▶ ТЕКСТ ДОКУМЕНТА
С каждым днем я чувствую, как сдают нервы. Внутри часами все будто дрожит. Кажется порой, что схожу с ума. А терпения с каждым днем надо все больше.

Когда выпью, меня тянет куда-то пойти обязательно, пойти прочь из хаты, а идти почти некуда. Да и никому не имею права показать, что сдаю. Для здешних немногих товарищей я в какой-то степени пример, и я говорю: «Терпение, друзья!» И не имею права их сбить с толку, раскрывшись перед ними. 7 декабря 1942 г.»[7].

«Из Умани привезли газету «Заря», берлинское издание для военнопленных. Сколько провокационной чуши! Прочитаешь такую – и становится противно за людей. И появляется отвращение ко всем высоким словам. Все относительно. Подлость называется «благородством», предательство — «патриотизмом», сволочи — «мучениками». Только крепкий желудок способен переварить такие камни. Для крепких они даже полезны: делают злее. А обыкновенные люди... Их отравляет такая штука. На это и расчет.

Надо, обязательно надо противоядие. Нужны газеты, листовки, брошюры — в каждую хату. Вот это и должно быть моим делом. 12 января 1943 г.»[8].

«Вчера впервые за все время оккупации видел советскую газету. Бывало, иногда я мечтал, как бы увидеть «Правду». И думал, чего доброго, разревусь. Вчера Мария пришла из Колодистого. Когда мы со стариком вошли в хату:

— У меня кое-что есть. Советская газета. Правда, старая: за 29 грудня 1942 года.

…«В крови и пепле лежит Украина», «немцы превратили Украину в чертово пекло, которое они называют «новым строем». Говорится, что только за восемь месяцев было расстреляно на Украине два миллиона мирного населения. Приводятся полные списки сожженных немцами сел. «Украина клокочет гневом».

И все же. Слишком официально. Слишком по шаблону. И мелко. Перечисление, а не раскрытие фактов. Фразы. А гнев в фразах не клокочет. Слова жидки. Они те же, такие же, ибо люди, что пишут, не прошли сами через чертово пекло. И они видят статистику, а не жизнь, как видим ее мы. И я понял, что чертовски нужен там и чертовски нужны мои слова. Мои мысли. Черт возьми, почему я здесь! 18 апреля 1943 г.»[9].

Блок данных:
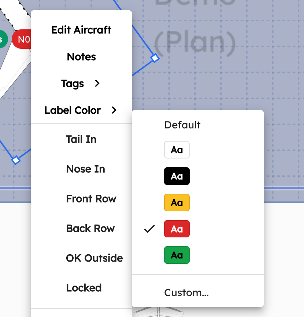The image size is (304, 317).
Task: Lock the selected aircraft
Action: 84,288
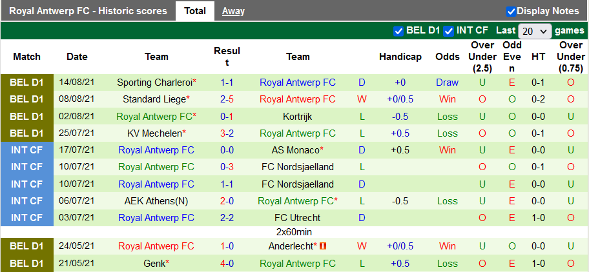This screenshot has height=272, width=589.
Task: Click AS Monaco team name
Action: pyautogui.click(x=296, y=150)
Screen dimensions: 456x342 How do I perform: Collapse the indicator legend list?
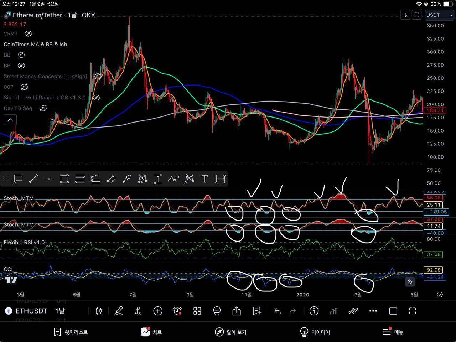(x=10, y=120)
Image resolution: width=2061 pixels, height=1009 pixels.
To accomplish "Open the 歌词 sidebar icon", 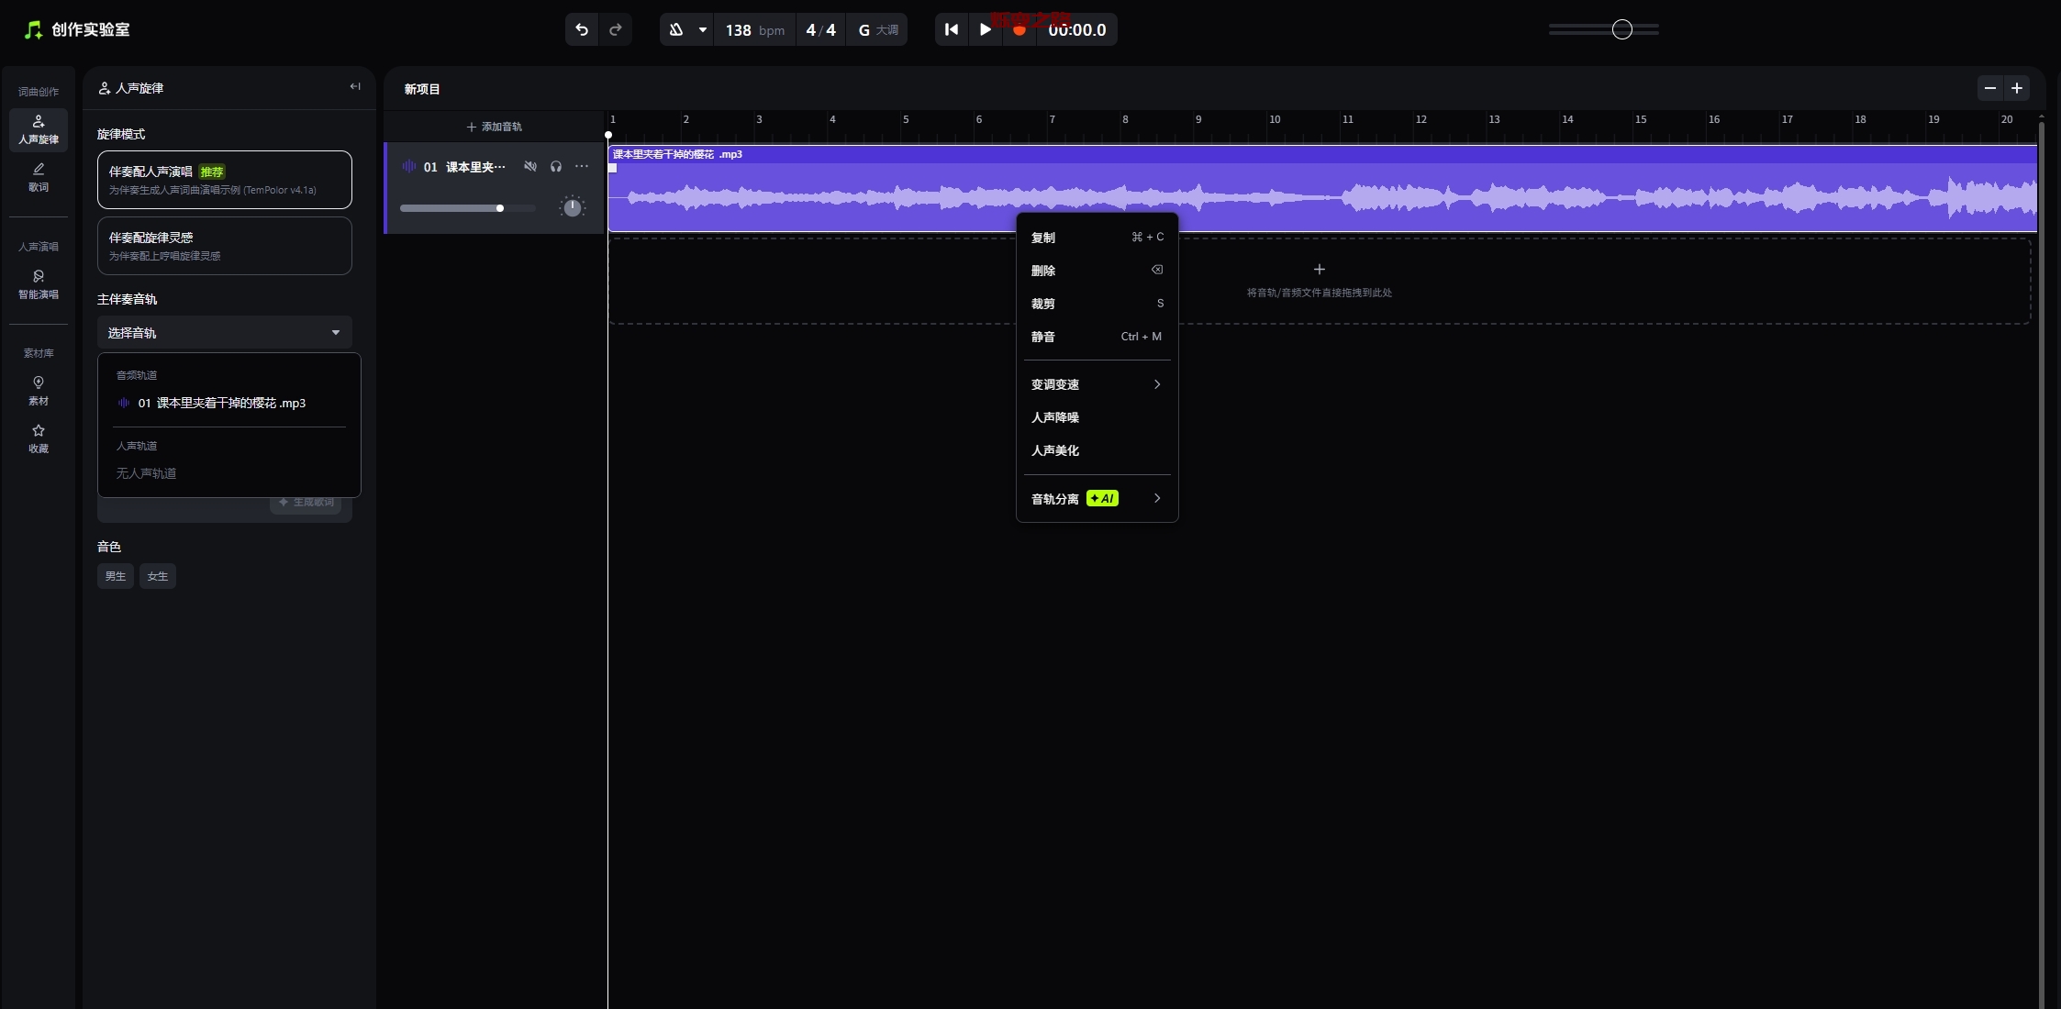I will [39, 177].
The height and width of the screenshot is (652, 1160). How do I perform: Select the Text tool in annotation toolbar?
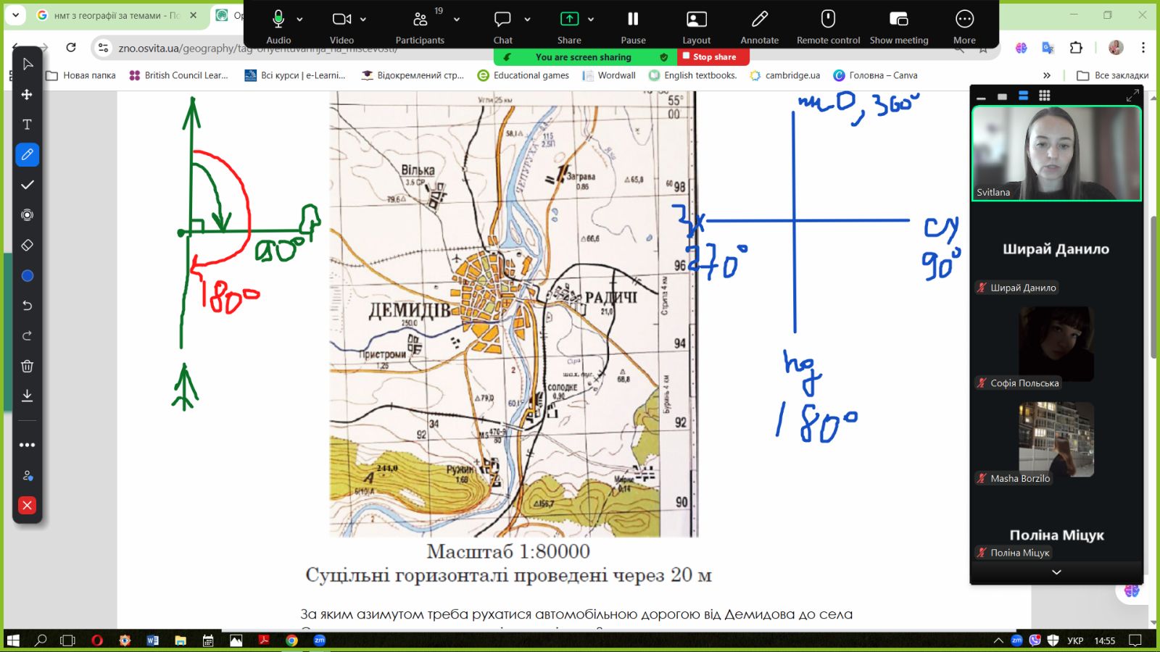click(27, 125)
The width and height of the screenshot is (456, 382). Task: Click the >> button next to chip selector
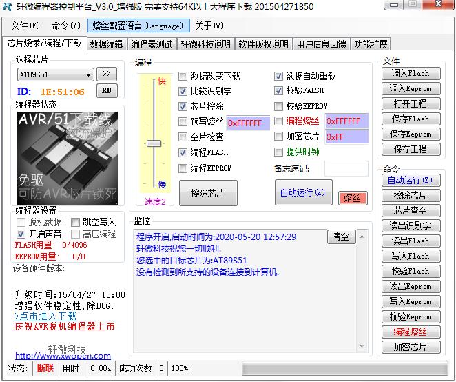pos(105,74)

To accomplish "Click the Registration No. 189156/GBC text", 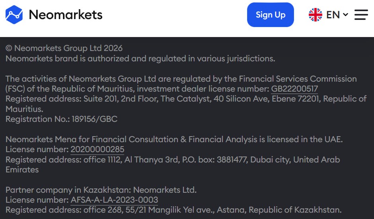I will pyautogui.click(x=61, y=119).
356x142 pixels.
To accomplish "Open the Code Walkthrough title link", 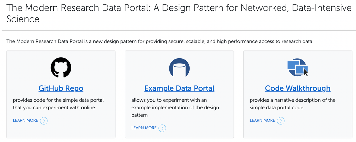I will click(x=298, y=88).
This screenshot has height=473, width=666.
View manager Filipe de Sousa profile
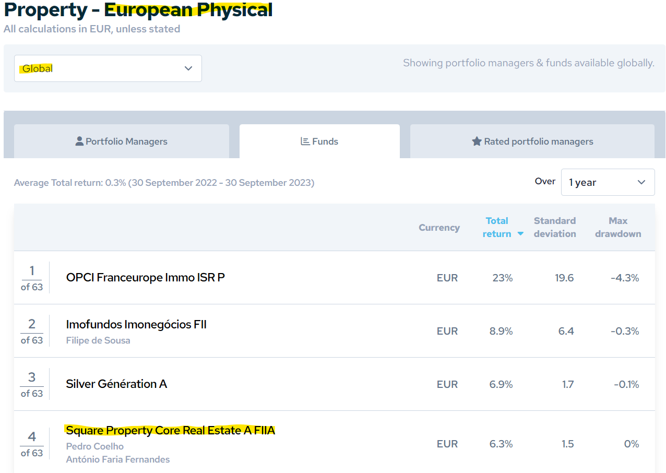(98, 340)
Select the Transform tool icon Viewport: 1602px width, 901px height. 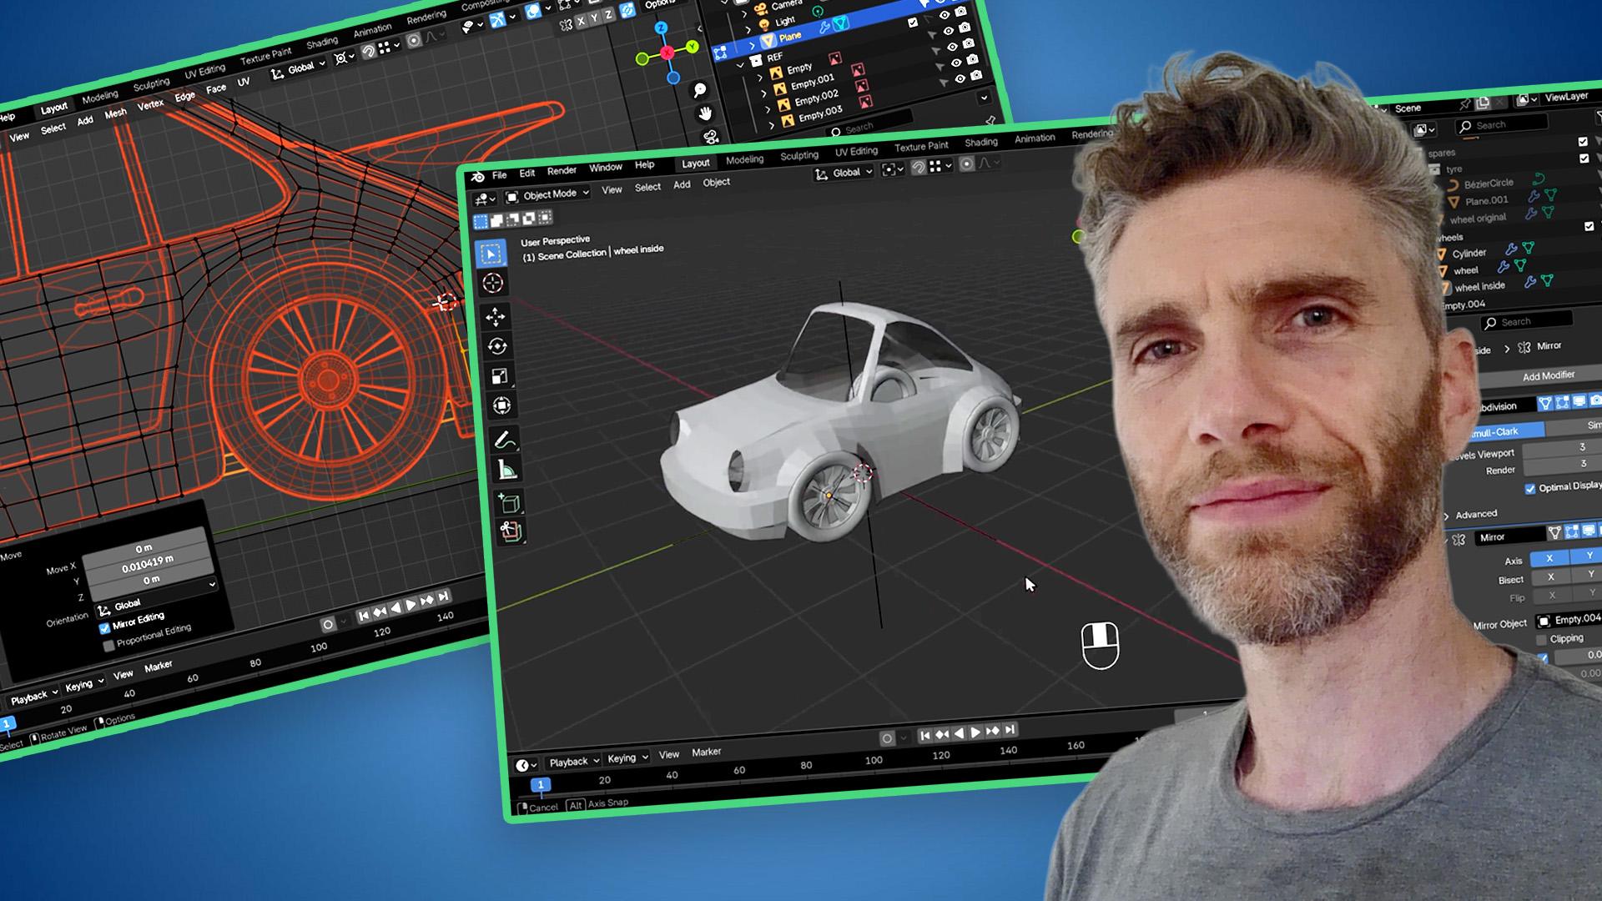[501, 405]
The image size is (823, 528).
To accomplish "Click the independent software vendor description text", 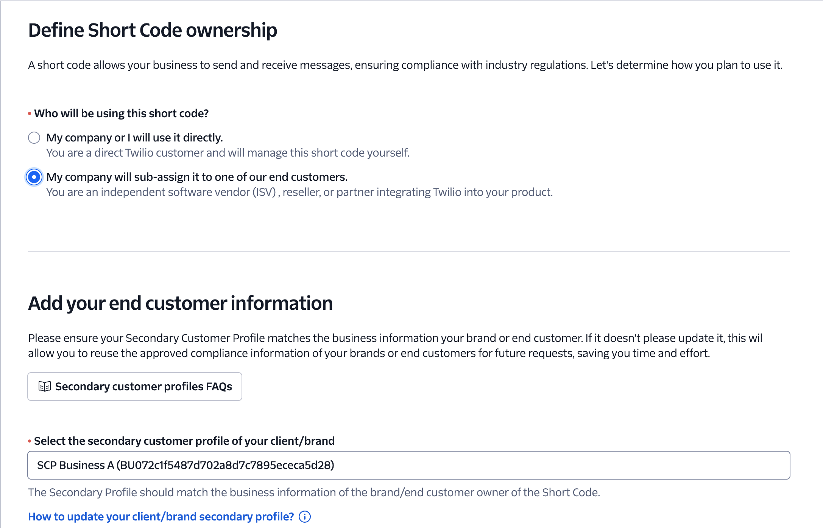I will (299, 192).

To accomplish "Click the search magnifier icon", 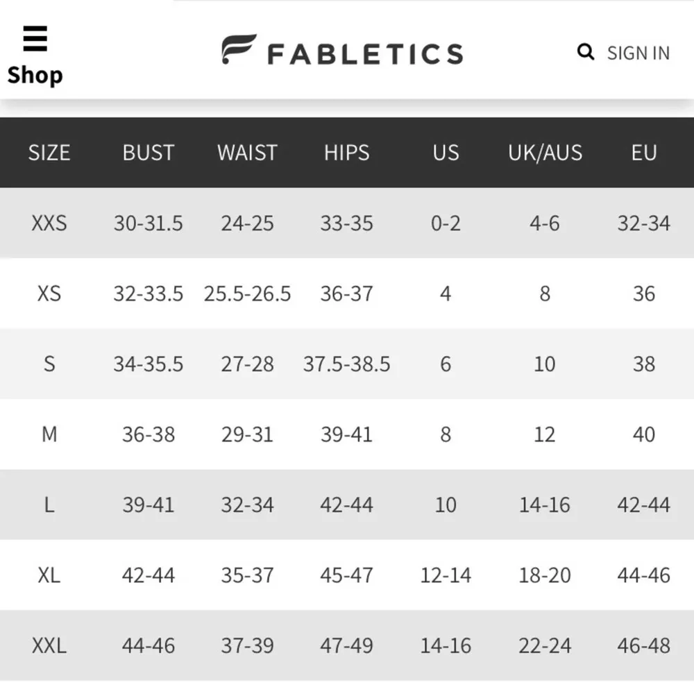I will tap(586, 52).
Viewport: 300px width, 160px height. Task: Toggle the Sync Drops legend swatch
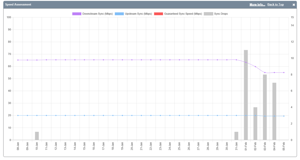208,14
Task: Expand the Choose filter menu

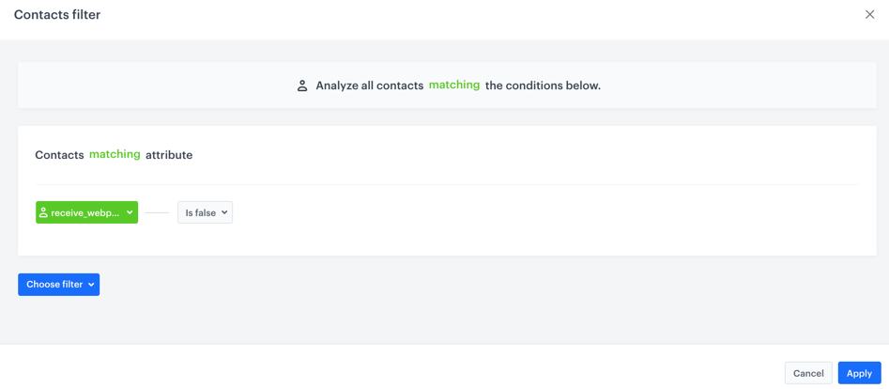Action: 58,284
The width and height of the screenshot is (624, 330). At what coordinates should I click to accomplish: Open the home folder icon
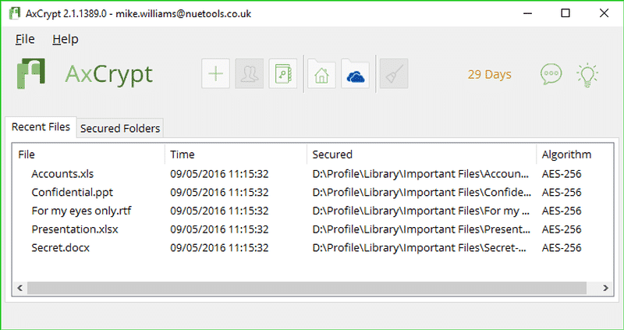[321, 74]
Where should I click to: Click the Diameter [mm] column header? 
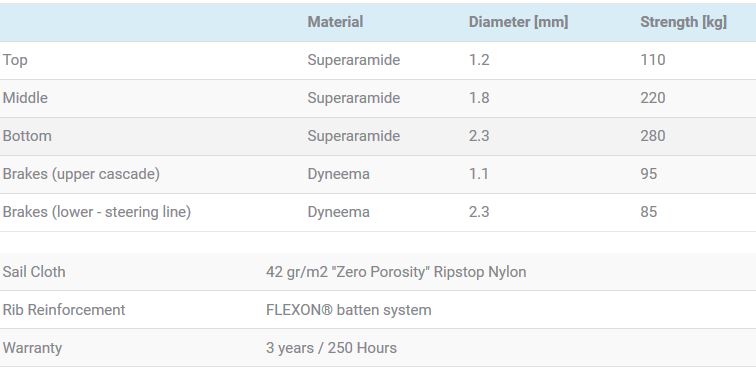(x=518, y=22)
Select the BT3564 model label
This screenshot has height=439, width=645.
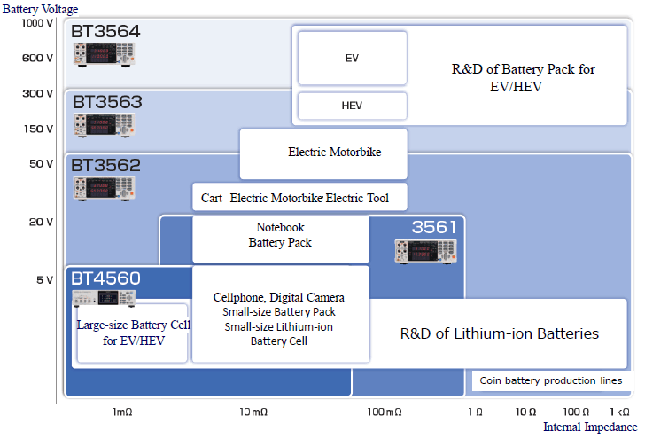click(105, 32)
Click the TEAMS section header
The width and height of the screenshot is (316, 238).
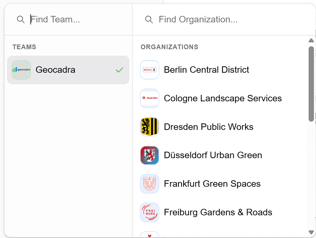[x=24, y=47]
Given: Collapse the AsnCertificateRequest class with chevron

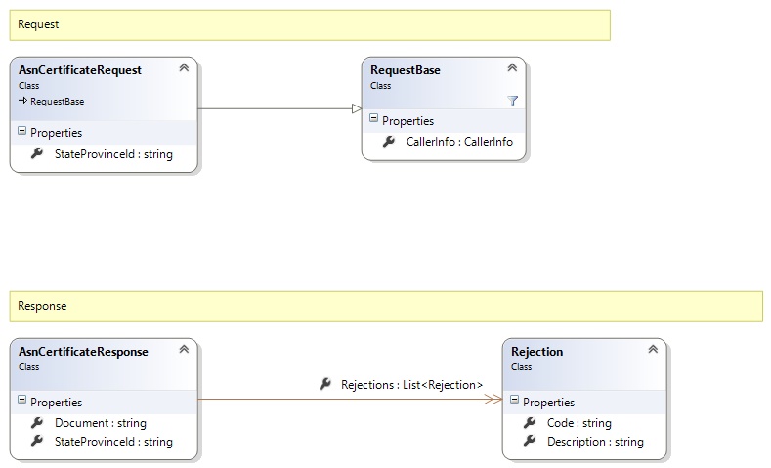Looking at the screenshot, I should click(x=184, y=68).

▶ КРАТКОЕ ЗАДАНИЕ 1
Ответьте по дневниковым записям:
(а) Какую газету привезли из Умани и для кого она издавалась?
(б) Откуда пришла Мария?
(в) Сколько мирных жителей, как сообщала советская газета, было расстреляно на Украине за восемь месяцев?
▶ КРАТКОЕ ЗАДАНИЕ 2
Процитируйте дневниковые записи от «Когда выпью, меня» до «это и расчет.» включительно.

▶ ПОЛНОЕ РЕШЕНИЕ 1
(а) Газету «Заря», берлинское издание для военнопленных.
(б) Из Колодистого.
(в) Два миллиона.

▶ ПОЛНОЕ РЕШЕНИЕ 2
Когда выпью, меня тянет куда-то пойти обязательно, пойти прочь из хаты, а идти почти некуда. Да и никому не имею права показать, что сдаю. Для здешних немногих товарищей я в какой-то степени пример, и я говорю: «Терпение, друзья!» И не имею права их сбить с толку, раскрывшись перед ними. 7 декабря 1942 г.»[7].

«Из Умани привезли газету «Заря», берлинское издание для военнопленных. Сколько провокационной чуши! Прочитаешь такую – и становится противно за людей. И появляется отвращение ко всем высоким словам. Все относительно. Подлость называется «благородством», предательство — «патриотизмом», сволочи — «мучениками». Только крепкий желудок способен переварить такие камни. Для крепких они даже полезны: делают злее. А обыкновенные люди... Их отравляет такая штука. На это и расчет.